With the potential to correct malnutrition in the elderly, the Australian researchers set out to test whether the achievement of adequate calcium and protein intake could reduce the fracture incidence among institutionalised adults who were already vitamin D replete. For their trial, participants were randomised, at facility rather than the individual level, to receive additional milk, yoghurt and cheese whereas the control group continued to receive their normal diet. The primary outcome of interest was the difference in fractures, falls and all-cause mortality between the two groups, whereas secondary outcomes were the time to fall and changes in bone morphology and biochemistry.
A total of 7195 individuals were randomised to either the intervention (3301) or control arm. Among those allocated to the intervention arm, the mean age was 86 years (70% female). Diary intake increased from 2 to 3.5 servings per day, achieving a calcium intake of 1142 mg daily and 12 gm protein/day. During a mean follow-up of 12.6 months, the overall fracture incidence was 324 with 121 occurring in the intervention group and 203 in the control arm, a 33% risk reduction (Hazard ratio, HR = 0.67, 96% CI 0.48 – 0.93, p = 0.02). Post hoc analysis showed that the incidence of hip fractures was 1.3% in the intervention group and 2.4% in controls *(HR = 0.54, 95% CI 0.35 – 0.83, P = 0.005). Overall, there was an 11% lower risk of having a fall (HR = 0.89, 95% CI 0.78 – 0.98, p = 0.04) and there were 1974 deaths although this did not differ between the groups.

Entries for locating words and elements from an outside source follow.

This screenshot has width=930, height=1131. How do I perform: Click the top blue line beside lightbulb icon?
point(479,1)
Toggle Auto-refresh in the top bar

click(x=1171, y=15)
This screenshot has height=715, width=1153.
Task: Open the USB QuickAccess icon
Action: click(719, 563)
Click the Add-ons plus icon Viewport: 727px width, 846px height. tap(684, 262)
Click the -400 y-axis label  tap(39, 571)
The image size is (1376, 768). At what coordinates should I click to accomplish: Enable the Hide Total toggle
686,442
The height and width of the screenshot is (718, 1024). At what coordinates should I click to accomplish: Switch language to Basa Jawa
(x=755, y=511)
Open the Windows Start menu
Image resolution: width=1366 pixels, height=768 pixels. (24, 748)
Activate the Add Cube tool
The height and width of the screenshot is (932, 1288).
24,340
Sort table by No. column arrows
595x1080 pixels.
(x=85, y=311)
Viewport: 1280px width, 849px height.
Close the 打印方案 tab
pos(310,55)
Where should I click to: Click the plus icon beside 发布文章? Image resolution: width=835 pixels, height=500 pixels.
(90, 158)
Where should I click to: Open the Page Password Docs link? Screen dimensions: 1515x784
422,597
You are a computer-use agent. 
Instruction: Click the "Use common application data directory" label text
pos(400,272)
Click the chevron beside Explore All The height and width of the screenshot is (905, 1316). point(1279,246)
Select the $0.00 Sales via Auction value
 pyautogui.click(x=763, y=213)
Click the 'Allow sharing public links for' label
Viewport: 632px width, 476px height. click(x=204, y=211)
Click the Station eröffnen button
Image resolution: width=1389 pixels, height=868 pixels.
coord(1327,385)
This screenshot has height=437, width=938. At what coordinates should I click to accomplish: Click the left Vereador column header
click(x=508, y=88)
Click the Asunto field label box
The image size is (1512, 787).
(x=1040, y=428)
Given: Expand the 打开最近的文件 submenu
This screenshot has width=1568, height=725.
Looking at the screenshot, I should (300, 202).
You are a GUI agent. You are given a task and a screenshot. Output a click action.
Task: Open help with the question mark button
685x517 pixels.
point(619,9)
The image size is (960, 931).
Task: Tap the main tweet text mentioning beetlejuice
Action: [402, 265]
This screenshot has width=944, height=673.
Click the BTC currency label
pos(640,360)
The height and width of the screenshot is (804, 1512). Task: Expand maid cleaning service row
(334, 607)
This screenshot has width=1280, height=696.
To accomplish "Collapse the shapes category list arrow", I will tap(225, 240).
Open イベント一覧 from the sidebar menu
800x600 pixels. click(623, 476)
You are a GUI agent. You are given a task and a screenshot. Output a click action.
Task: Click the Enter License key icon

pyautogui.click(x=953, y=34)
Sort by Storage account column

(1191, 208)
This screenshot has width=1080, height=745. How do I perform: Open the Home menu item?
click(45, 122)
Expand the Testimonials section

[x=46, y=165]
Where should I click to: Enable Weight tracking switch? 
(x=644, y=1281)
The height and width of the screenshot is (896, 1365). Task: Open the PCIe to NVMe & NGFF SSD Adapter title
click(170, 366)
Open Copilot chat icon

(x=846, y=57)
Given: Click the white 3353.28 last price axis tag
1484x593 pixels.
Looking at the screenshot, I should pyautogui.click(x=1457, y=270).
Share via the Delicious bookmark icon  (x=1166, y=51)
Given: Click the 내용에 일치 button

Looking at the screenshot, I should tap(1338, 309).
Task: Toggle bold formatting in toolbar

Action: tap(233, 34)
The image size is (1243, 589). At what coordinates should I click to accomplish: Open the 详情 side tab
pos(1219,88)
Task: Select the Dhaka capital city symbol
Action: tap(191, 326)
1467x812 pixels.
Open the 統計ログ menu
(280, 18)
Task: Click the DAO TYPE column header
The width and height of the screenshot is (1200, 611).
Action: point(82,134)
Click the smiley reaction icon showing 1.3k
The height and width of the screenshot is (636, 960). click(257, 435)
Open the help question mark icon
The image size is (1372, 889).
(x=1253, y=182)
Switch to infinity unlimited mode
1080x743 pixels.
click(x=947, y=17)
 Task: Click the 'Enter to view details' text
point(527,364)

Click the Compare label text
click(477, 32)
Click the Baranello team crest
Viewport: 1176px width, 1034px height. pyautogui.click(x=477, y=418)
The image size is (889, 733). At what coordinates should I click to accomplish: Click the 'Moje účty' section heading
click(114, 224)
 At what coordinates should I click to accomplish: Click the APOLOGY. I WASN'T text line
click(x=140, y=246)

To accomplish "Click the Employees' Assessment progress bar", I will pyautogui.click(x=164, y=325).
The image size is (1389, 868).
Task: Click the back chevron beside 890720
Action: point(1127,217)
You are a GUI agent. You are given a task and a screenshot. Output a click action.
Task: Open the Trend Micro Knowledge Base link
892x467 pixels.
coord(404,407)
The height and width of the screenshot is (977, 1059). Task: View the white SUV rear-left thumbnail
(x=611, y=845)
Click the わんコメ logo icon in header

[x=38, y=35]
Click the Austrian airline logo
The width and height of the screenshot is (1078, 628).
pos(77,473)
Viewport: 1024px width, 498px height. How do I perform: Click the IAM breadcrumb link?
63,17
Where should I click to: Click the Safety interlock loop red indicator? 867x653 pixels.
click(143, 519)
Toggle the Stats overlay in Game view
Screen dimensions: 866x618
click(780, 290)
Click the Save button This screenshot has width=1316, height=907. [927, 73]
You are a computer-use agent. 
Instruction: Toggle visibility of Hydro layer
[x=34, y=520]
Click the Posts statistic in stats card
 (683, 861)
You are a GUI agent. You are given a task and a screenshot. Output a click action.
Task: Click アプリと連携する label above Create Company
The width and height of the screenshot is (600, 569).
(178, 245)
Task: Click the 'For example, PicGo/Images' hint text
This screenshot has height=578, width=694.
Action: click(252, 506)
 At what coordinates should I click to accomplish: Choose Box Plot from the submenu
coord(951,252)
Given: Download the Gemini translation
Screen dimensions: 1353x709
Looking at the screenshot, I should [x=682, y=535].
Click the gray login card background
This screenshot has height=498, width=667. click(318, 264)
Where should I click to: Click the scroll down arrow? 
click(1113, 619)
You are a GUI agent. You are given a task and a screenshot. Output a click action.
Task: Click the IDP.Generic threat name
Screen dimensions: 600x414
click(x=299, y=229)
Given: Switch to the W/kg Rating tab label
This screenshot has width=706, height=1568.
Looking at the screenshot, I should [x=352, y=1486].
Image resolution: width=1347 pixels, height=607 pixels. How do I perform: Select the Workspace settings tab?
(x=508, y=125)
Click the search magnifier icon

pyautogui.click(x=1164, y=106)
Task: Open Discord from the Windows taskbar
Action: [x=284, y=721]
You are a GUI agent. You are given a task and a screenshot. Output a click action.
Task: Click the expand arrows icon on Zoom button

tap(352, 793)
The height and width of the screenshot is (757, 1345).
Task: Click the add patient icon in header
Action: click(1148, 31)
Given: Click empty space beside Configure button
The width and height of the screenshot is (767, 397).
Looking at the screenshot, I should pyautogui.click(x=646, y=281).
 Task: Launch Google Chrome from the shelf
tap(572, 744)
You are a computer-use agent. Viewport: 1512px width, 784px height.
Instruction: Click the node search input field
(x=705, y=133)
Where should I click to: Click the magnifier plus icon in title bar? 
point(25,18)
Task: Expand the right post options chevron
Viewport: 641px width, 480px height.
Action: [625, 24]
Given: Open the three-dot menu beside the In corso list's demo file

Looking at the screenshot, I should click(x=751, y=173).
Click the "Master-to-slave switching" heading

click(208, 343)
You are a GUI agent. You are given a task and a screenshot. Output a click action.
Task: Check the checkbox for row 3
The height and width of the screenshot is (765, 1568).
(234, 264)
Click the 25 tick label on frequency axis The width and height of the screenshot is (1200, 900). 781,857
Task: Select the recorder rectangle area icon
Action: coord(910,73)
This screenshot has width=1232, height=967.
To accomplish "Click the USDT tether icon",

Data for biochemistry and bone morphology showed that at 12 months, there was a 20.4% difference between groups in serum C terminal telopeptide of type 1 collagen (p = 0.002). For bone morphology, there was a significant difference in lumbar spin bone mineral density (p = 0.04).
The authors concluded that their nutritional intervention was widespread implications as a public health measure for fracture prevention in the elderly.